▶ ZU BEARBEITEN:
A: Welches Abitur hat Yannick laut dem Brief an Yannick abgelegt?
B: Fasse im Brief an Yannick den Absatz, der mit „Du warst so ein süßes kleines Kerlchen“ beginnt, als kurze Liste zusammen und behalte dabei die wichtigsten Aussagen bei.
C: Schreibe den Brief an Yannick nach seinem letzten Satz weiter.

+++ AUSGEWÄHLTER TEXTAUSZUG +++

Lieber Yannick
Du warst so ein süßes kleines Kerlchen, und einen Augenaufschlag später bist Du ein gebildeter erwachsener junger Mann mit dem man sich unterhalten kann. Ich sehe vieles in Dir: Du kannst Dich humorvoll und manchmal ein wenig sarkastisch von deinen Eltern abgrenzen bei trotzdem großer, jeweils verschiedener Liebe zu Deinem Papa und deiner Mama; Du hast Einiges an an Auseinandersetzungsübungen mit dem Weiblichen Geschlecht anhand Deiner Schwester erfahren und zudem Deine Eltern oft lautstark streiten erlebt. Und trotzdem raufen Sie sich immer wieder zusammen; Du hast mit einer wunderbaren Nonchalance dieses bayrische Abitur aus dem Ärmel geschüttelt, mit einem klaren Ziel das Du zügigst bewältigst und anscheinend mit Spaß. Großartig!, auch wenn du weist das die eine oder andere physikalisch/mathematische Formel vielleicht doch nochmal in deiner Karriere eine gewisse Rolle spielen könnte und Dich bitte nie für einen komplett fertigen Musiker hältst, bitte!, mit offenen Ansichten über »wie was ganz genau sein muß« Das gilt natürlich nicht für das Zerpflücken des Suppenfleischs mit den Fingern.

+++ BEREITGESTELLTES MATERIAL +++

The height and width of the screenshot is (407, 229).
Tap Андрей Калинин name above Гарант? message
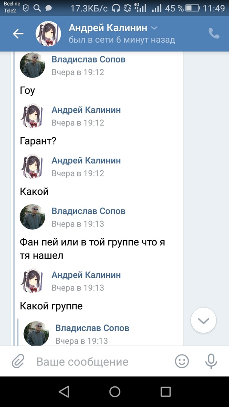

+++

▶ GELÖSTE AUFGABEN:
A: Das bayrische Abitur.

B:
- Yannick ist vom süßen kleinen Kerlchen schnell zu einem gebildeten jungen Mann geworden, mit dem man sich unterhalten kann.
- Er grenzt sich humorvoll und manchmal sarkastisch von seinen Eltern ab, liebt aber Papa und Mama sehr, jeweils auf verschiedene Weise.
- Mit seiner Schwester hat er Auseinandersetzungen mit dem weiblichen Geschlecht geübt.
- Er hat seine Eltern oft lautstark streiten erlebt, doch sie raufen sich immer wieder zusammen.
- Das bayrische Abitur hat er mit Nonchalance, einem klaren Ziel und anscheinend mit Spaß bewältigt.
- Physikalische und mathematische Formeln könnten in seiner Karriere doch noch eine Rolle spielen.
- Er soll sich nie für einen komplett fertigen Musiker halten und offen bleiben bei der Frage, wie etwas genau sein muss.
- Eine Ausnahme davon gilt für das Zerpflücken des Suppenfleischs mit den Fingern.

C:
Und mir liegt noch etwas anderes auf dem herzen, dieser schwelende »stille«, »wortlose« Streit der seit einigen meiner Schriften herrscht. Weden bin ich Michael und Ulla dauerhaft böse weil vielleicht die Hälfte meiner ungefähr zwischen 1990 und 2000 verfassten Schriften (zum Teil deine Kinderjahre) ohne mich hinzuzuholen in die Mülltonne gewandert sind, noch wünsche ich mir daß ihr alle in diesen Schreiben mehr seht als eine momentane Gefühlsäußerung. Um jene Zeit gerecht zu beurteilen müßte man meine Tagebücher heranziehen in denen ich seit 2007 meine Medikamentenstatistik verfasse. Dort ist alles Chronologisch aufgezeichnet, meine Nachhilfe, meine Überlegungen dazu, meine musikalischen Kompositionen, meine Anzahl Orgasmen, meine zwischen den Blastereinträgen unabgeschickten Briefe an Familienmitglieder, wo, in welchen Papierkörben ich welche Medikamente finde;
Für Manches Geschriebene schäme ich mich im Nachhinein wirklich sehr, doch dann denke ich, daß auch ich viele lautstarke und verletzende mündliche Auseinandersetzungen zwischen Deinen Eltern erlebt habe, manche auch zwischen Deinem Vater und Yara, einige weniger zwischen Deinem Vater und Dir. Deine Mutter versucht sich dagegen oft mehr in wiederholten Ermahnungen und Droht »Konsequenzen« an, ist bei dauerhafter »Bearbeitung« kompromissbereiter ?. Ich weiß das nicht genau. Marc spielt viel Theater. Weil er eigentlich milde sein möchte. Jedoch glaubt, etwas »Härte« erziehe besser. Ich weis nicht. Vielleicht werdet Ihr Beide bei so streitenden Eltern besser auf die rauhe Berufswelt vorbereitet in der euch immer irgendwoher ein sadistischen autoritäres Arschloch begegnen kann. Vielleicht bin ich deshalb so ungeeignet für die Berufswelt. Weil das mein Grundcharakter ist den ich ums Verrecken ungerne zulasse. Und immer das Gegenteil beweisen will. Aber manchmal schlägt es eben bei mir durch. Ich versuche das so gut wie möglich abzumildern weil ich um die Wirkung weis. Vielleicht spielen Deine Eltern nur das heftig streitende Paar. Obwohl Sie sehr überzeugend sind.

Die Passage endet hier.